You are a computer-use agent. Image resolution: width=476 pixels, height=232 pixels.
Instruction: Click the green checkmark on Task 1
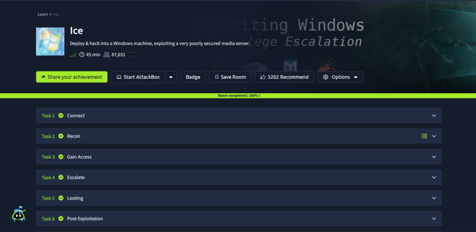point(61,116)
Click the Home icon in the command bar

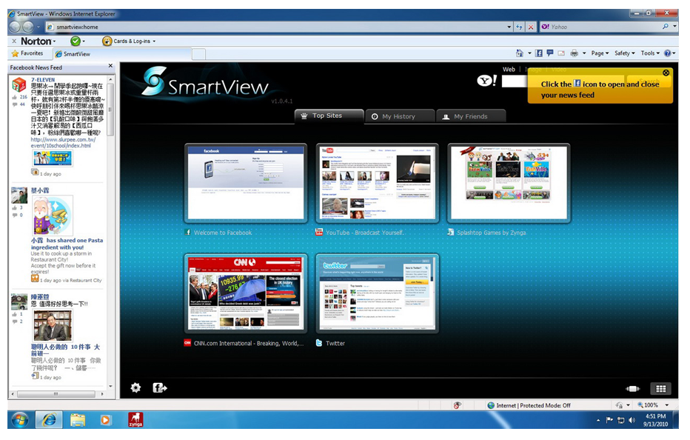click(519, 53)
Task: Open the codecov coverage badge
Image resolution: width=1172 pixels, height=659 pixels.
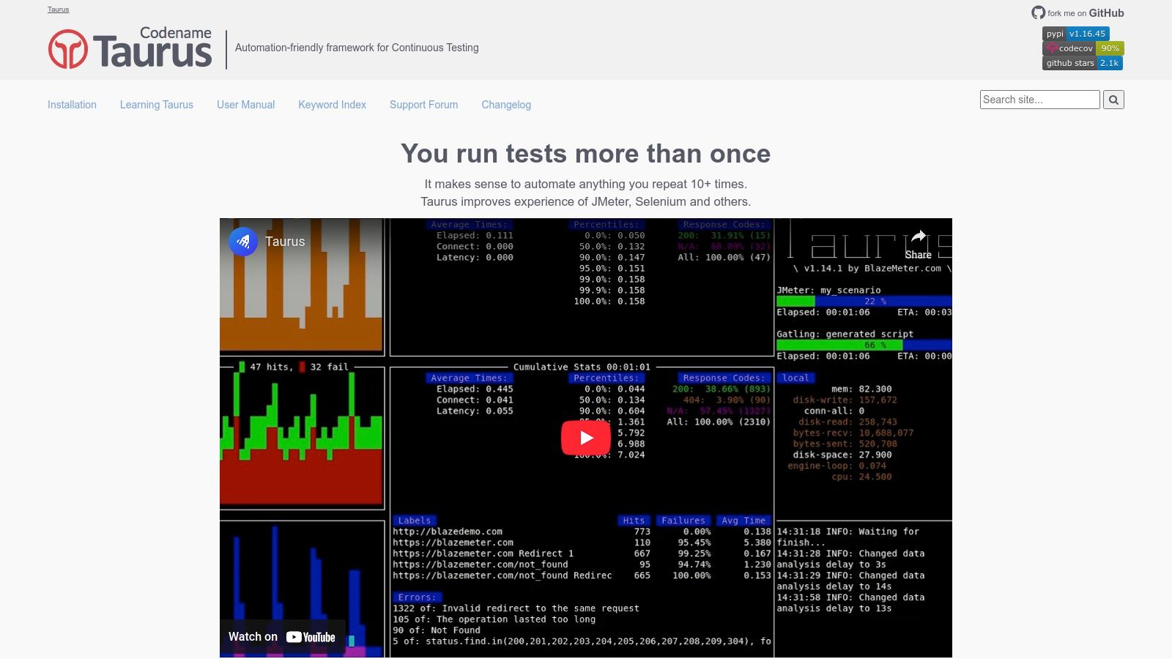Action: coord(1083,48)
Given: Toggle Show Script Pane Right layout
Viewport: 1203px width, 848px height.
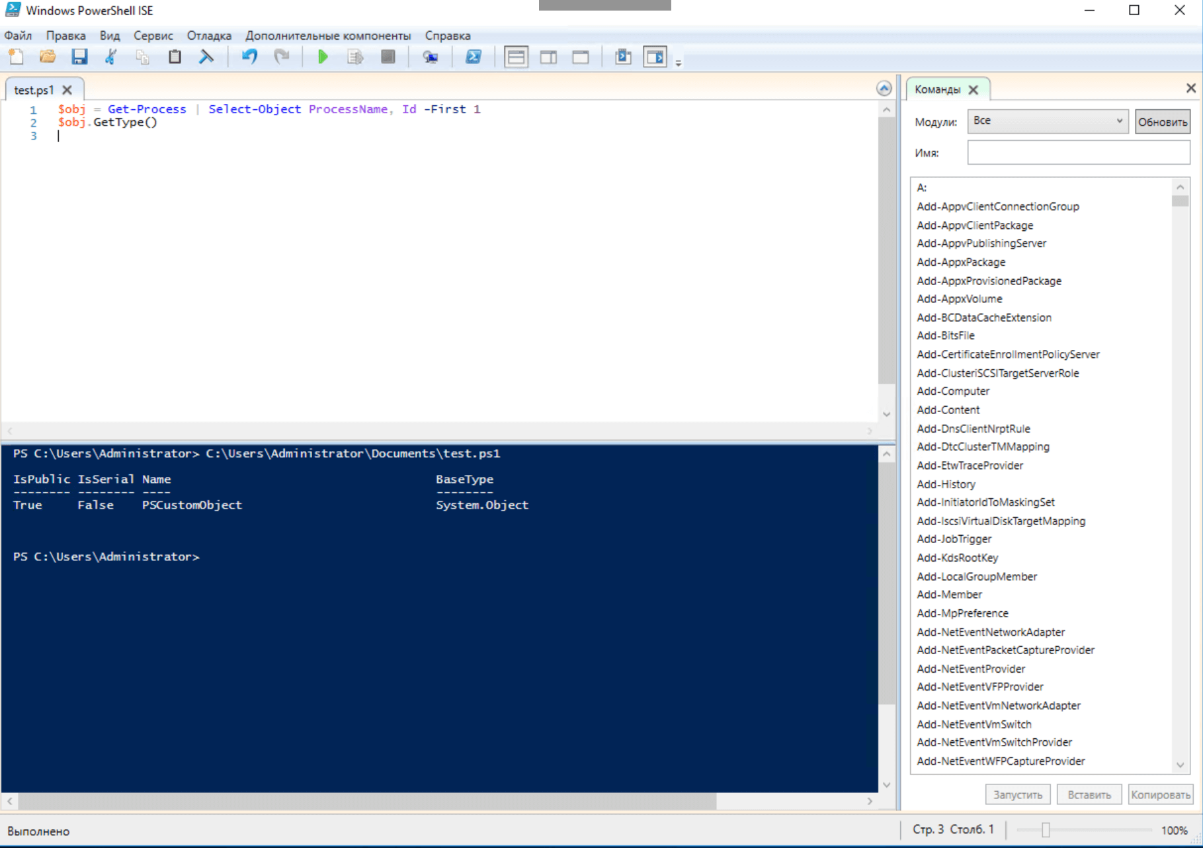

────

작업 목표:
위에 있는 모든 항목의 줄을 한 글자도 바꾸지 말고 그대로 옮겨 적으세요. 그림은 답에서 빼 주세요.

예상 출력:
You are a computer-use agent. Image resolution: width=476 pixels, height=232 pixels.
Instruction: Click the green checkmark on Task 1
point(61,116)
Click the Home icon in the command bar

click(519, 53)
Task: Open the codecov coverage badge
Image resolution: width=1172 pixels, height=659 pixels.
Action: coord(1083,48)
Given: Toggle Show Script Pane Right layout
Viewport: 1203px width, 848px height.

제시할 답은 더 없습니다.